In this example: This library parses the string ``Muss [210] U ([182] X ([90] U [183]))`` and allows determining whether “Details der Prognosegrundlage” is an obligatory field according to the AHB, iff the individual status of the conditions is given. We call this “expression evaluation”.

Note that determining the individual status of [210], [182], [90] and [183] itself (the so called “content evaluation”, see below) is not within the scope of this parsing library.

Note also, that this library also parses the new convention using logical operators that becomes effective 2022-04-01 ("MaKo2022"). Muss [210] ∧ ([182] ⊻ ([90] ∧ [183])).

Usage and Examples

Jupyter Notebook

For a minimal working example on how what the library is used, check out this Jupyter notebook.

Free to Use REST API

You can also use our public REST API to parse condition expressions (other features will follow). Simply send a GET request with the condition expression as query parameter to: ahbicht.azurewebsites.net/api/ParseExpression?expression=[2] U ([3] O [4])[901] U [555]

Easily Integrate AHBicht with Your Solution

If you want to use AHBicht together with your own software, you can use the JSON Schema files provided to kick start the integration.

There is a fully typed .NET client available: AhbichtClient.NET

Code Quality / Production Readiness

  • The code has at least a 95% unit test coverage. ✔️
  • The code is rated 10/10 in pylint and type checked with mypy. ✔️
  • The code is MIT licensed. ✔️
  • There are only few dependencies. ✔️

Expression Evaluation / Parsing the Condition String

Evaluating expressions like Muss [59] U ([123] O [456]) from the AHBs by parsing it with the parsing library lark and combining the parsing result with information about the state of [59], [123], [456] is called expression evaluation. Determining the state of each single condition (f.e. [59] is fulfilled, [123] is not fulfilled, [456] is unknown) for a given message is part of the content evaluation (see next chapter).

If you’re new to this topic, please read edi-energy.de → Dokumente → Allgemeine Festlegungen first.

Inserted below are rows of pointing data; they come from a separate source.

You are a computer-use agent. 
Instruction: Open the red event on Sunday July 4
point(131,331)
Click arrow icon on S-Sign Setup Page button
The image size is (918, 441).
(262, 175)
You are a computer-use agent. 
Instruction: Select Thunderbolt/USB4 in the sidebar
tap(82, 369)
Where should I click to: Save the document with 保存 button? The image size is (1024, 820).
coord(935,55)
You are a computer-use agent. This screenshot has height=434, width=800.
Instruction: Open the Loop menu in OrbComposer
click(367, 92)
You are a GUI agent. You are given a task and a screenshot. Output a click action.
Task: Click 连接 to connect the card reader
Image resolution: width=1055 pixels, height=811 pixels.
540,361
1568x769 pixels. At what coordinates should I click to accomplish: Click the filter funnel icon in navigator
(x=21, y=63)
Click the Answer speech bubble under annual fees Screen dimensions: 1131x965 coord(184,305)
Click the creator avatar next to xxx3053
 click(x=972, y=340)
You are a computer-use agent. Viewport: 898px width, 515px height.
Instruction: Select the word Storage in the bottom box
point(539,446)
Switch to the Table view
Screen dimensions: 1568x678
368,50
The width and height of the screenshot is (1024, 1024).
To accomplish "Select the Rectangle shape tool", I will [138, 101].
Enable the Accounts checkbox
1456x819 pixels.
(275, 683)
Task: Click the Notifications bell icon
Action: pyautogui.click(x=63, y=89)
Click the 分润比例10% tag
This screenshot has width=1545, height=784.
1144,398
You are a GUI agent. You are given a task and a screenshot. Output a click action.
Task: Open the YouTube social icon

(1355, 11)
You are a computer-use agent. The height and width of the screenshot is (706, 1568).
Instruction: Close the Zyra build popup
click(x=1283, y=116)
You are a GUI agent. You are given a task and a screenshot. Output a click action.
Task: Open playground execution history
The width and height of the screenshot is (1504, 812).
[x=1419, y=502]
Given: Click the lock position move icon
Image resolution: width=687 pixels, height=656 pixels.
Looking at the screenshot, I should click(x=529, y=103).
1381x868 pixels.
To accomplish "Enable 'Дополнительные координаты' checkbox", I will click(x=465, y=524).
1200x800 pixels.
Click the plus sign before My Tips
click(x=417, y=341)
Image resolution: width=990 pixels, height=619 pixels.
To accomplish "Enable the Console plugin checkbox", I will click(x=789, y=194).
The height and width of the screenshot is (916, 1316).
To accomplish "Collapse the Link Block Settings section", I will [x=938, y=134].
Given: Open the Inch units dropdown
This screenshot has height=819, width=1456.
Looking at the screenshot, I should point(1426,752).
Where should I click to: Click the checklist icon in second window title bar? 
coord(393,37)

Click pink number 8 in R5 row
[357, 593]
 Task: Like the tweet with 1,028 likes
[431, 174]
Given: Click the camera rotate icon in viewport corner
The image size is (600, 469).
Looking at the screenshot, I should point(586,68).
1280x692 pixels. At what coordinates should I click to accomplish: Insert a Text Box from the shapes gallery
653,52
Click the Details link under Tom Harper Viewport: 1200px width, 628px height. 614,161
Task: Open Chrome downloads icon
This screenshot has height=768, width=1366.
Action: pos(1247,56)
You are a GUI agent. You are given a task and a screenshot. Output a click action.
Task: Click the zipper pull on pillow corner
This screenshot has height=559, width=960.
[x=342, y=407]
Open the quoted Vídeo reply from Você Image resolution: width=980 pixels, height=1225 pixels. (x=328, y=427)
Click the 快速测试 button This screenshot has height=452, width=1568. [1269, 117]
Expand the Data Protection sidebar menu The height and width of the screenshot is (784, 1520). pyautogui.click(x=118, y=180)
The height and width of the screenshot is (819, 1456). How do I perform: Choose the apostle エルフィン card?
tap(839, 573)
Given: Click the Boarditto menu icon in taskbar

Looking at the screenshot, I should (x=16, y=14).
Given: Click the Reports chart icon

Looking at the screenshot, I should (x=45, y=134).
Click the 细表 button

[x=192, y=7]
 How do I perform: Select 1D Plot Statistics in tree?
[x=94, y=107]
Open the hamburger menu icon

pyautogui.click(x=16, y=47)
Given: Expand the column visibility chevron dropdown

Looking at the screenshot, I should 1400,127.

This document contains German explanations, how the Bedingungen are supposed to be read.

Functionality

  • Expressions can contain single numbers e.g. [47] or numbers combined with U/O/X or // respectively which are translated to boolean operators and/or/exclusive or, e.g. [45]U[2] or they can be combined without an operator, e.g. [930][5] in the case of FormatConstraints.
  • Expressions can contain random whitespaces.
  • Input conditions are passed in form of a ConditionNode, see below.
  • Bedingungen/RequirementConstraints with a boolean value, Hinweise/Hints and Formatdefinitionen/FormatConstraints are so far functionally implemented as the result returns if the condition expression is fulfilled and which Hints and FormatConstraints are relevant.
  • The boolean logic follows 'brackets ( ) before then_also before and before or'.
  • Hints and UnevaluatedFormatConstraints are implemented as neutral element, so not changing the boolean outcome of an expression for the evaluation regarding the requirement constraints and raising errors when there is no sensible logical outcome of the expression.
  • A condition_fulfilled attribute can also take the value unknown.
  • Brackets e.g. ([43]O[4])U[5]
  • Requirement indicators (i.e Muss, Soll, Kann, X, O, U) are seperated from the condition expressions and also seperated into single requirement indicator expressions if there are more than one (for modal marks).
  • Format Constraint Expressions that are returned after the requirement condition evaluation can now be parsed and evaluated.
  • Evaluate several modal marks in one ahb_expression: the first one that evaluates to fulfilled is the valid one.

In planning

  • Evaluate requirement indicators:
    • Soll, Kann, Muss, X, O, U -> is_required, is_forbidden, etc…

Definition of terms

Term Description Example
condition single operand [53]
condition_key int or str, the number of the condition 53
operator combines two conditions U, O
composition two parts of an expression combined by an operator ([4]U[76])O[5] consists of an and_composition of [4] and [76] and an or_composition of [4]U[76] and [5]
  used in the context of the parsing and evaluation of the expression  
ahb expression an expression as given from the ahb X[59]U[53]
  Consists of at least one single requirement indicator expression. Muss[59]U([123]O[456])Soll[53]
  In case of several model mark expressions the first one will be evaluated and if not fulfilled, it will be continued with the next one.  
single requirement indicator expression An expression consisting of exactly one requirement indicator and their respective condition expression. Soll[53]
  If there is only one requirement indicator in the ahb expression, then both expressions are identical.  
condition expression one or multiple conditions combined with or (in case of FormatConstraints) also without operators [1]
  used as input for the condition parser [4]O[5]U[45]
format constraint expression Is returned after the evaluation of the RequirementConstraints [901]X[954]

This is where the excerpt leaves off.